La vastità dell’Olimpico comporta un fenomeno acustico per il quale a ogni gol l’urlo trionfale dei bavaresi nella curva opposta giungeva nella nostra curva un paio di secondi dopo ed era lo stesso dolore che si avverte dopo, ma non subito aver preso un cazzotto sul mento come ben sa chi ne ha esperienza. Né il gol di Gervinho ci diede tregua poiché come mormorò chi mi sedeva accanto: “Mo’ questi s’incazzano di nuovo” e infatti la rappresaglia riprese con altri due pallini.
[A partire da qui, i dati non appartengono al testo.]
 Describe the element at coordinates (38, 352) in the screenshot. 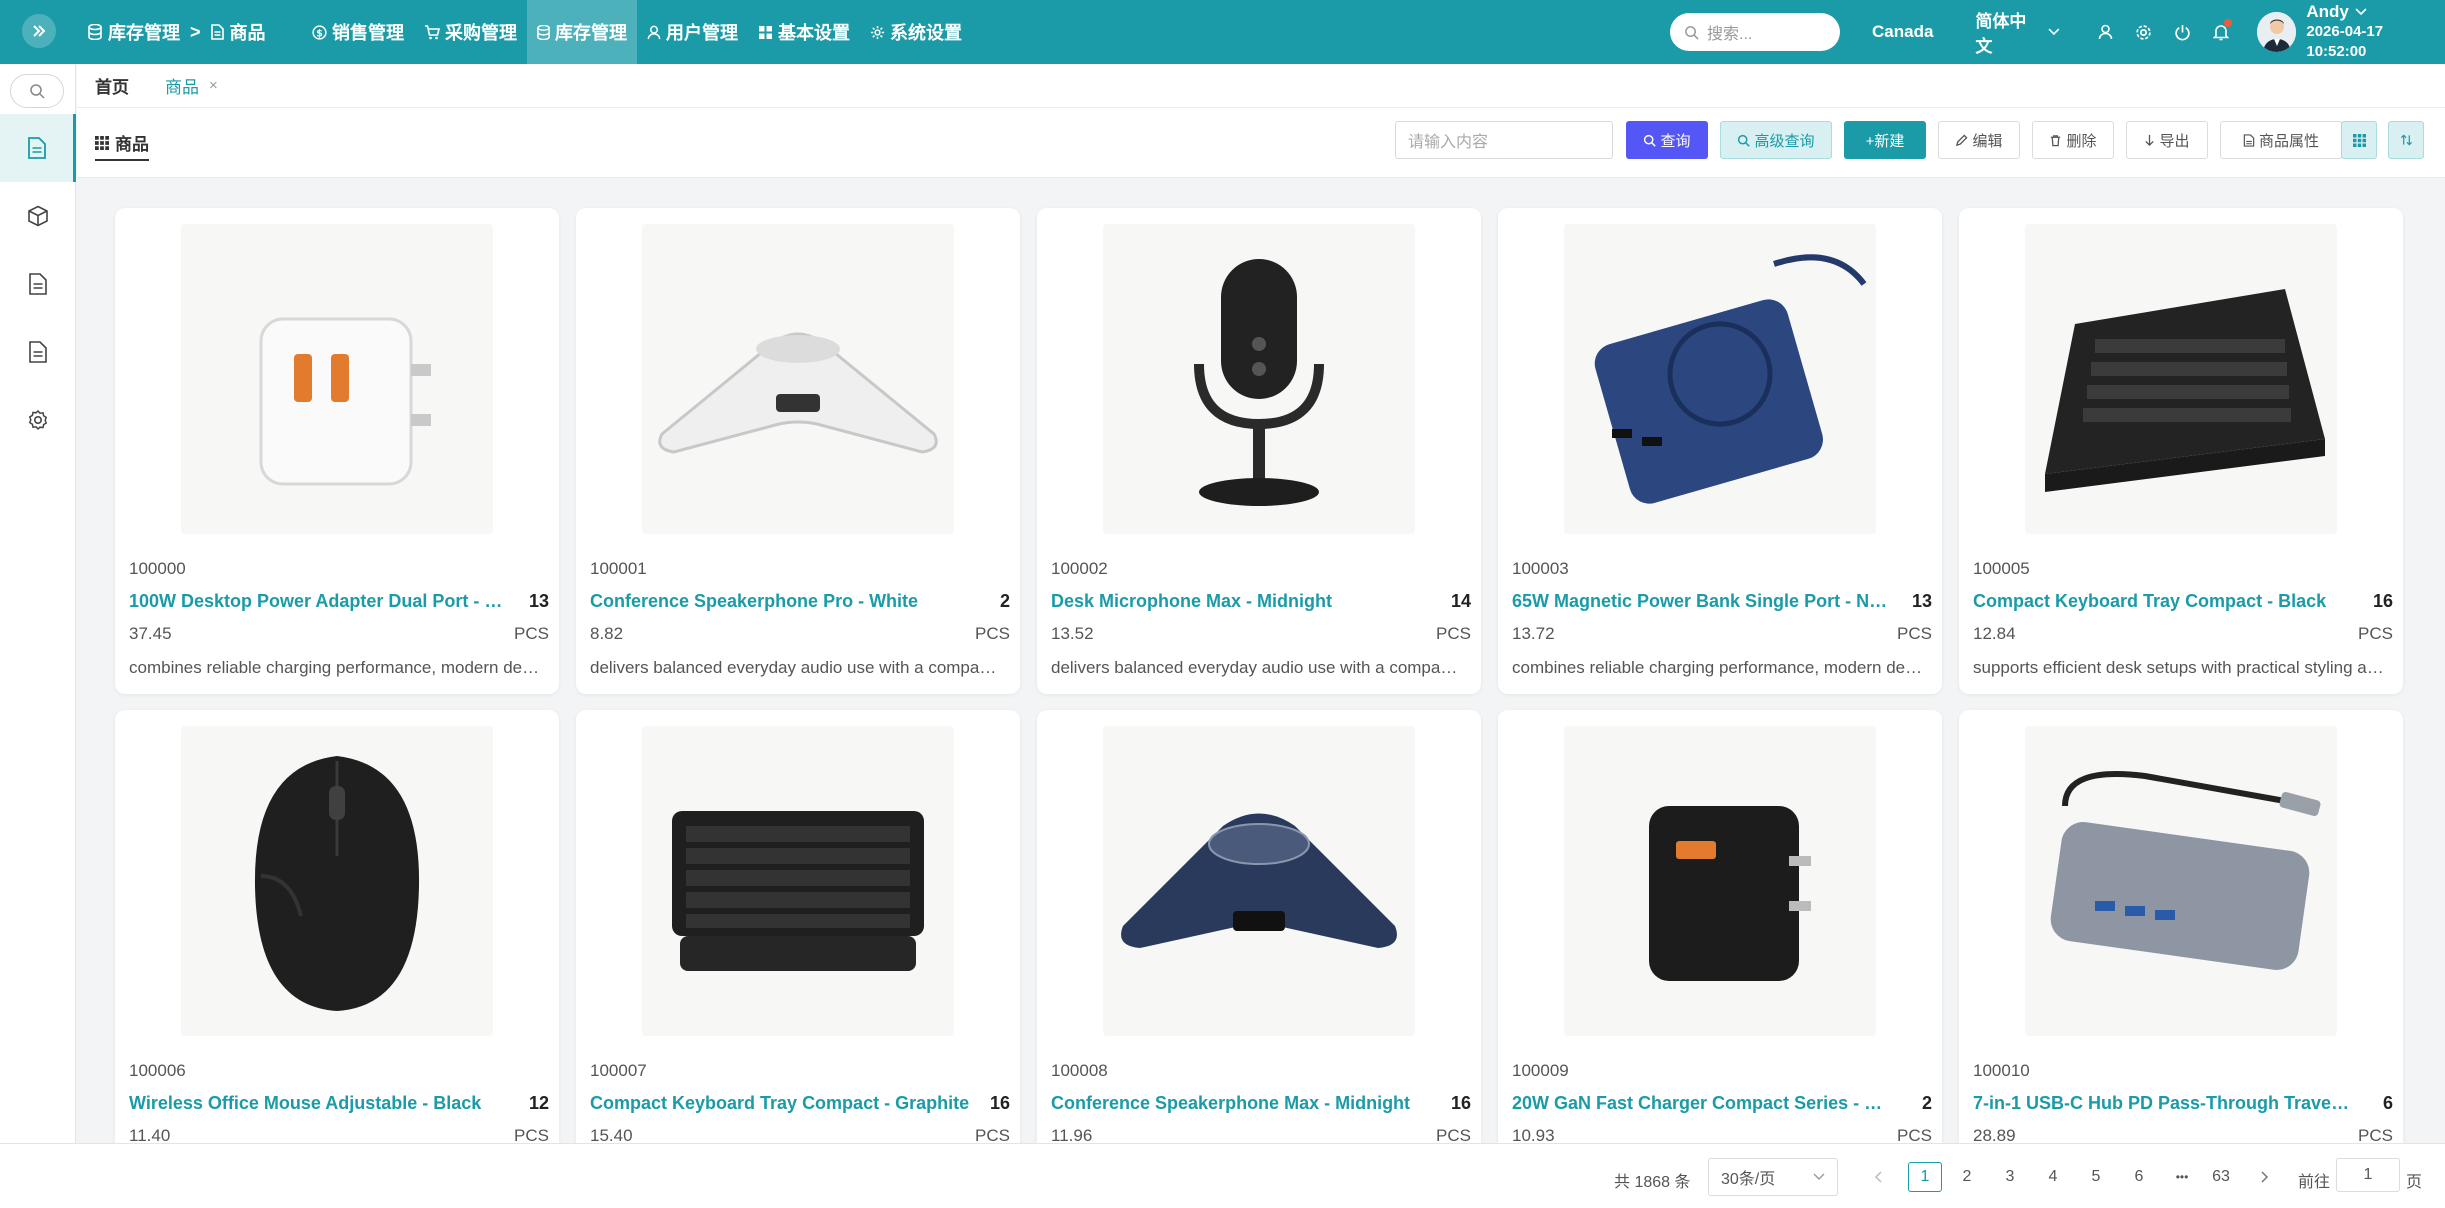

Basta.

   

A quanti adesso sfottono e fanno sette con le dita o m’invitano a passeggiare sui sette colli, rispondo come Cyrano nel famoso monologo: “Questo è tutto? È assai ben poca cosa. Ma ce n’erano a iosa variando di tono”. Sette, per esempio, come i sette nani o come i sette peccati capitali. O come le sette meraviglie di cui una resterà indelebile. La gens romana che chiama i giocatori sconfitti e li applaude e canta : “Vinceremo, vinceremo il tricolor”. Sì. Forse.